I understand this is probably marketing-speak, but then I have also watched videos of music producers trying to bog down M1 Mac Minis with 100+ tracks and resource-intensive plugins without dropouts.

Now, I’ve read that Apple’s silicon chips handle RAM “differently” and you need to throw previous expectations about RAM usage out the window with these newer systems.
#Mac mini for music production pro
First introduced in the 13 MacBook Pro, Mac mini and iMac, the new M1 (and the even newer M1 Pro and M1 Max) chips promise significantly enhanced performance for music production, mixing and other pro audio tasks. So a more intensive project for me basically chews up about 6GB of RAM on this gaming laptop. Since the new M1 ARM-based Silicon chip debuted, Apple’s computer landscape has been going through a radical change.

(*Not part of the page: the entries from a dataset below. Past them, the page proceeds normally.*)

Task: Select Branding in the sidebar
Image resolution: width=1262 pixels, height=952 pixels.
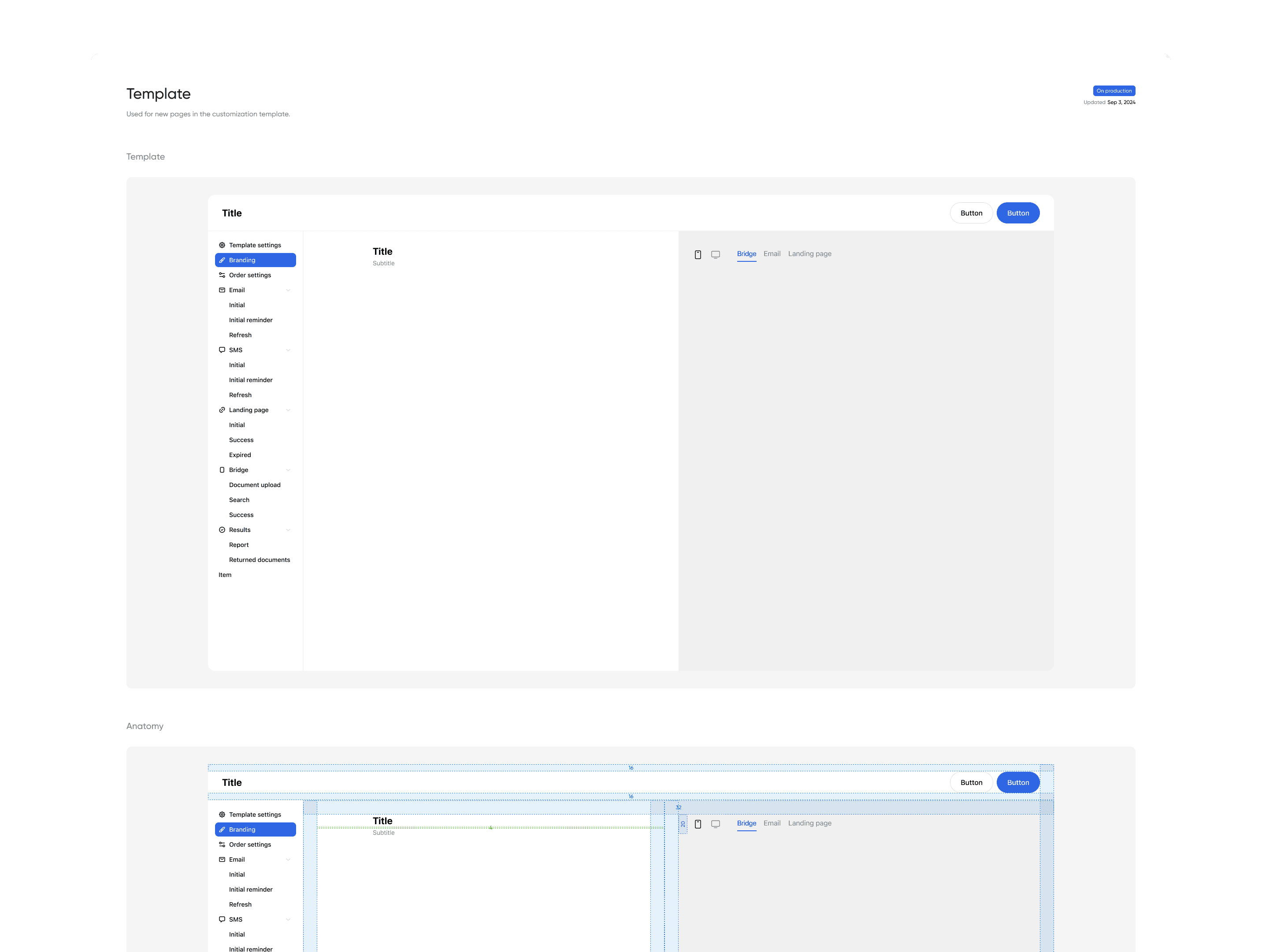Action: click(x=255, y=260)
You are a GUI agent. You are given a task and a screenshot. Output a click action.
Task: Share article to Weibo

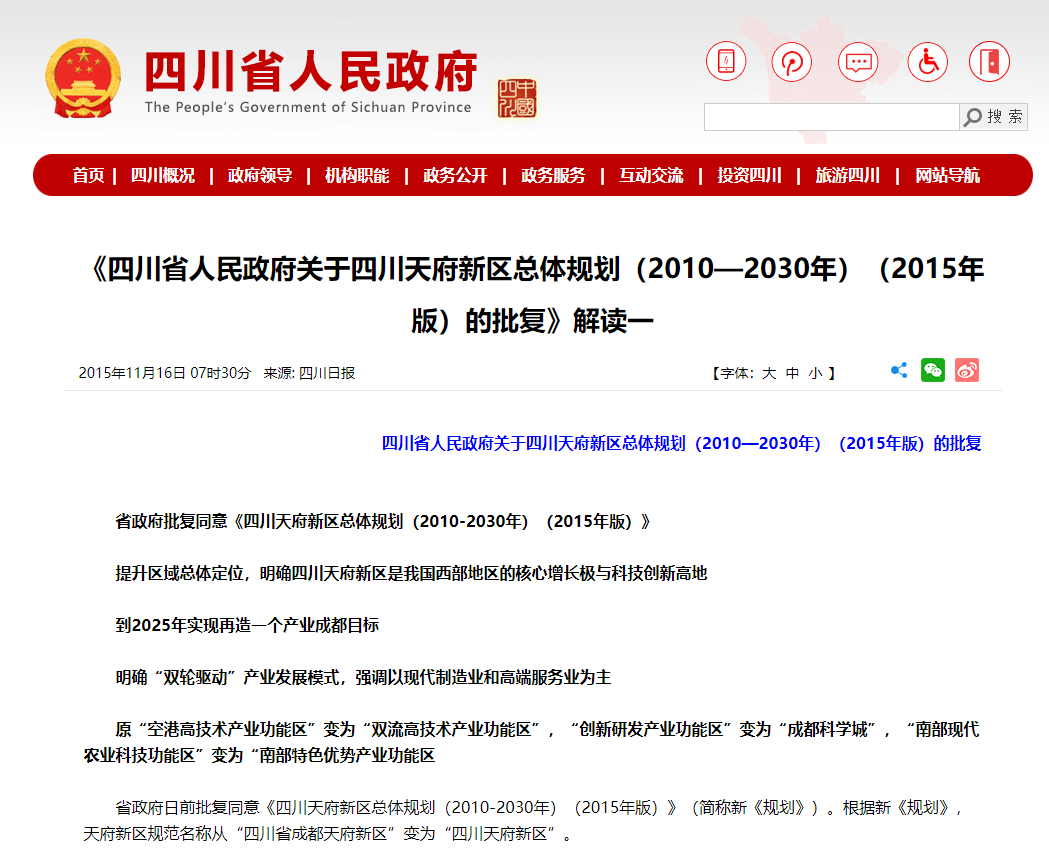(x=967, y=370)
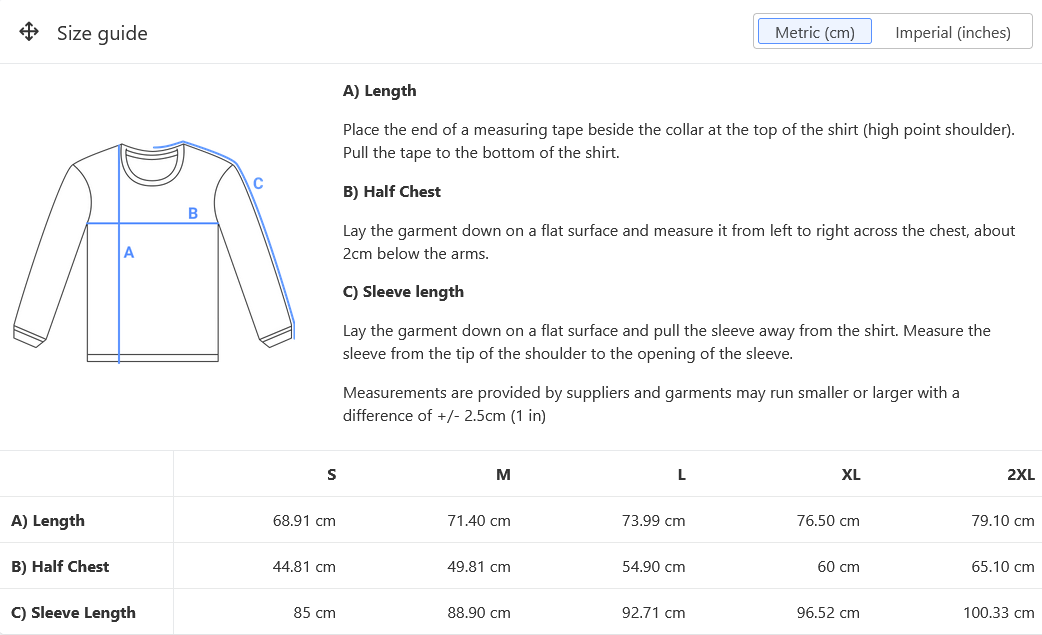
Task: Select the 2XL column header
Action: 1021,475
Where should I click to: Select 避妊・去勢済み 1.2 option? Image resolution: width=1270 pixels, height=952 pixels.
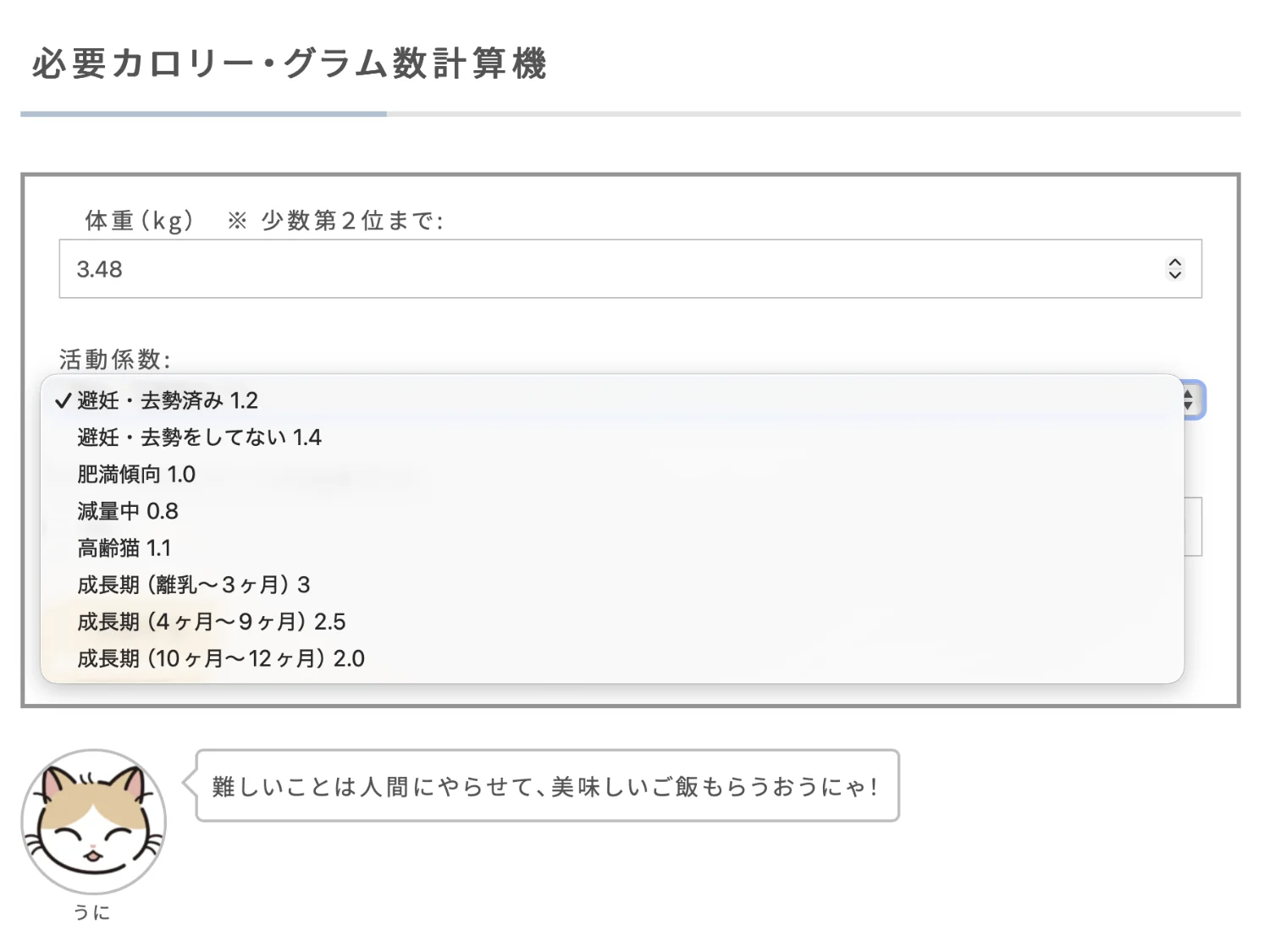[x=168, y=400]
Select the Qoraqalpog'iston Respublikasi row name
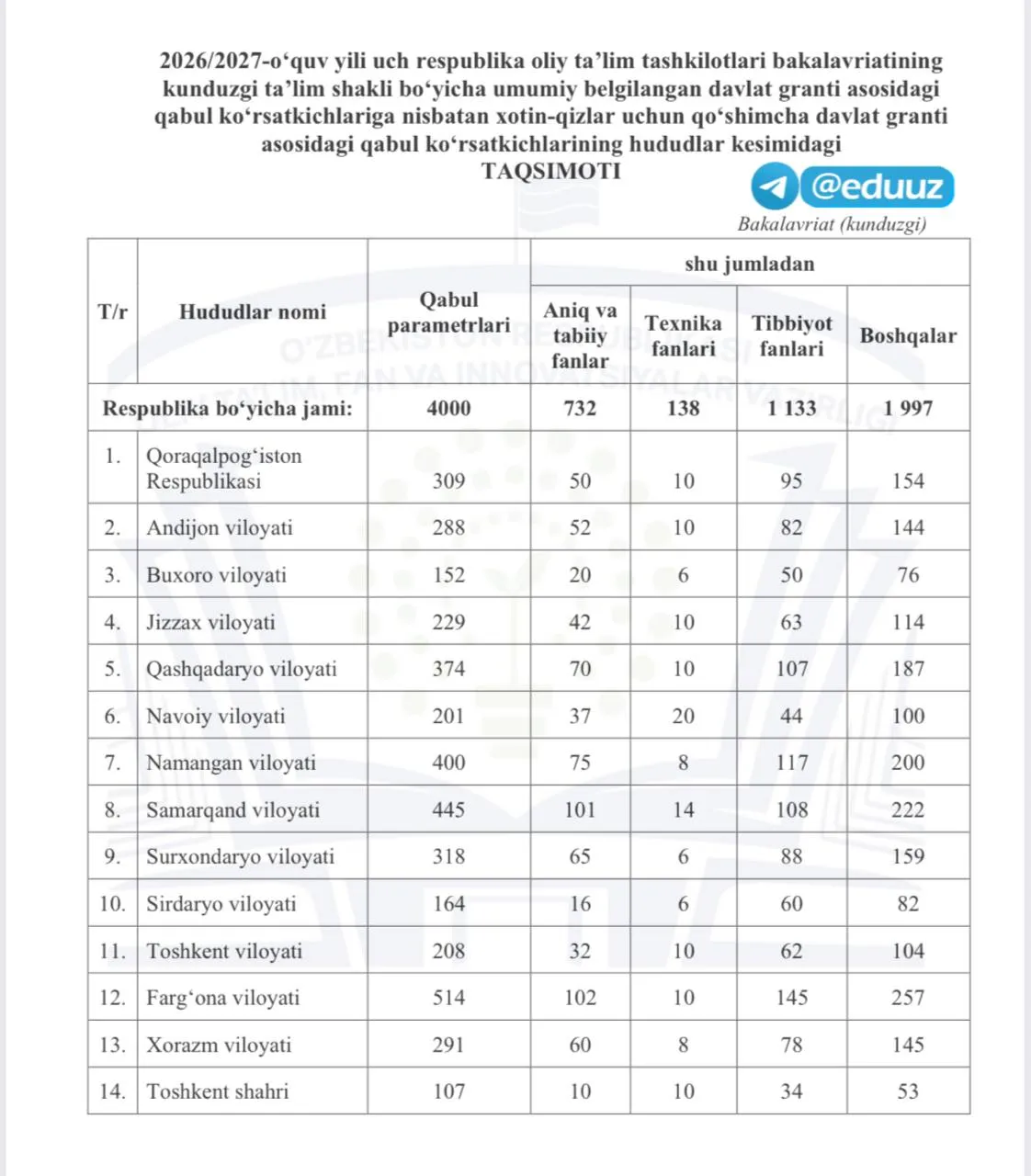 [223, 468]
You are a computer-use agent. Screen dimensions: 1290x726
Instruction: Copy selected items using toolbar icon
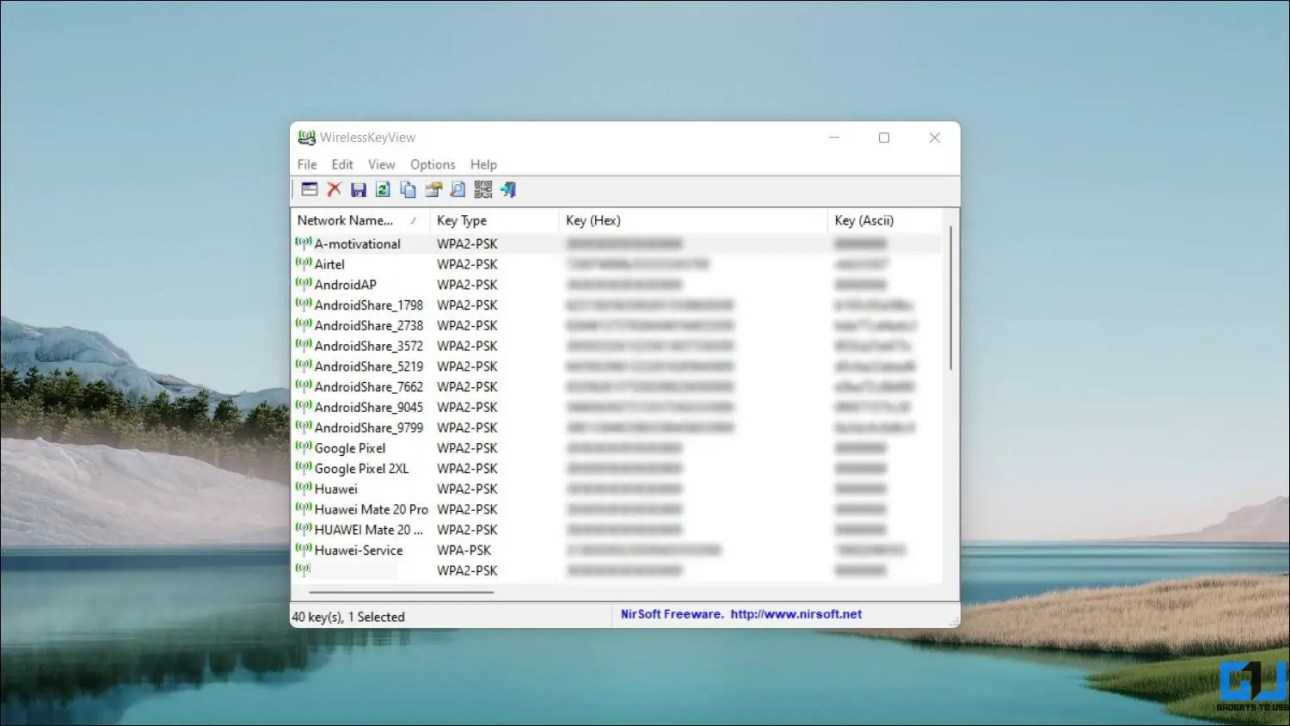pyautogui.click(x=408, y=190)
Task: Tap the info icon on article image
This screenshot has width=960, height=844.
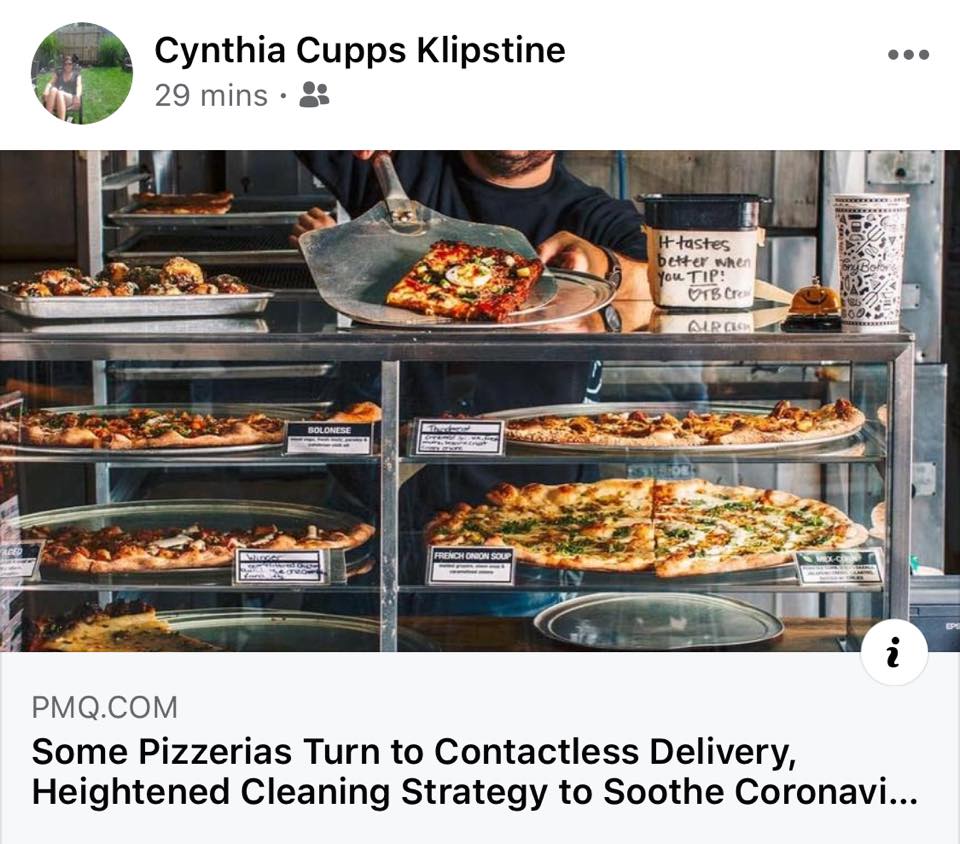Action: (893, 652)
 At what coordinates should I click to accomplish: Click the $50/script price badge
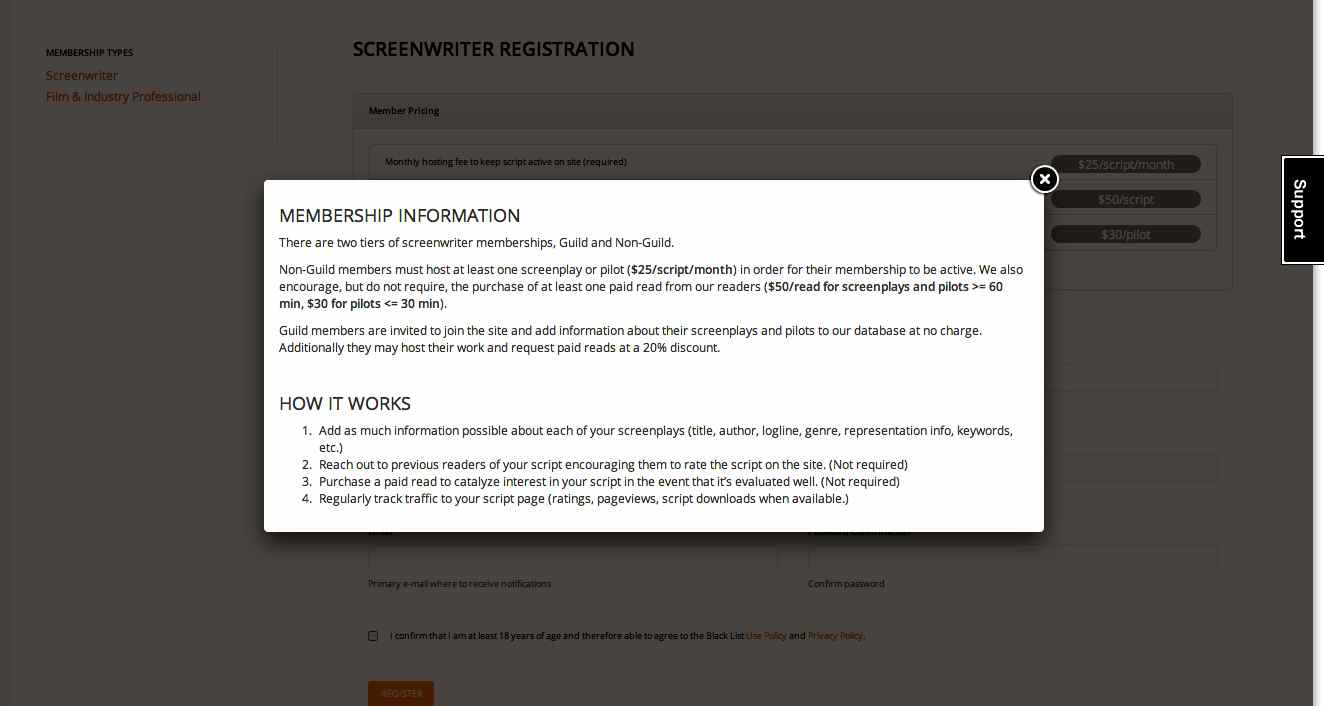click(1125, 199)
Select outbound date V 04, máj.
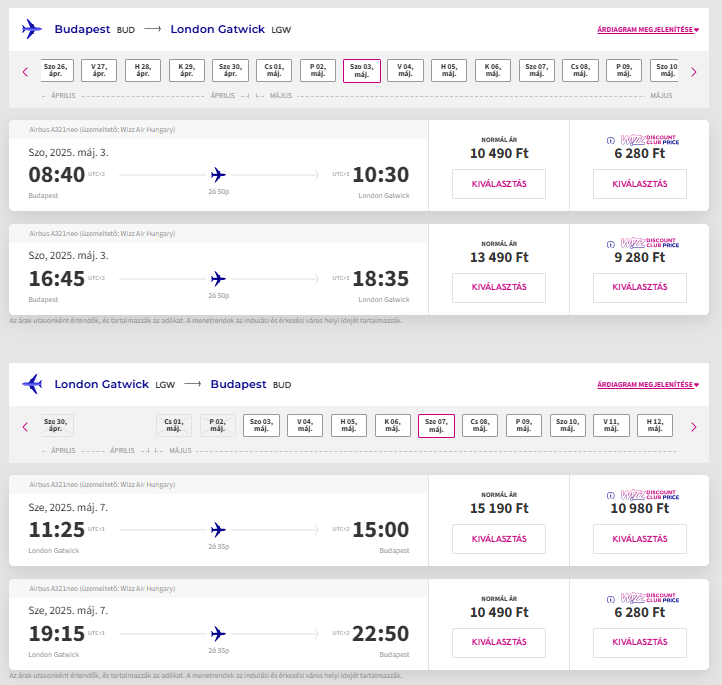Screen dimensions: 722x685 405,70
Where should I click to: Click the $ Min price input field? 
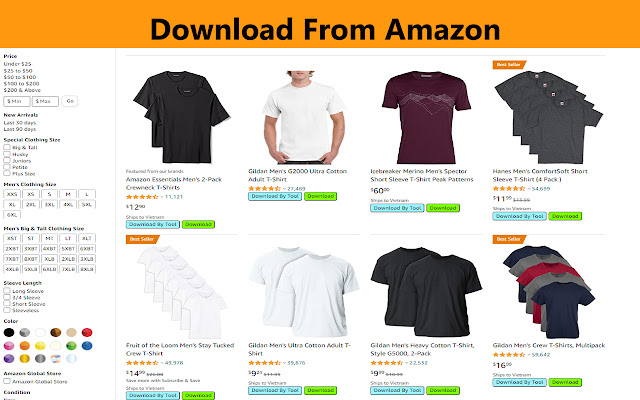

I’d like to have a buffer of up to 50 tracks and can’t envision myself ever needing more than that.Īn example of a standard “busier” project: U-he Diva is probably the most intensive VST I use on occasion. On average, my Cubase projects include around 25-30 tracks with a few plugins and VSTs loaded (usually a single instance of Superior Drummer 3, about five instances of Helix Native, often a few synths/sample libraries, plus some reverb plugins). I need to emphasize that I don’t work professionally in music production or video editing - I simply record backing tracks for YouTube and recreate my favourite songs for fun. I’m looking for some feedback from those of you who have experience with music production and the M2/M1.įor some context, I’m currently using a gaming laptop (RTX 3060, Ryzen 7 5800H 3.20 GHz, 16GB RAM) for various hobbies, including light music production/video editing.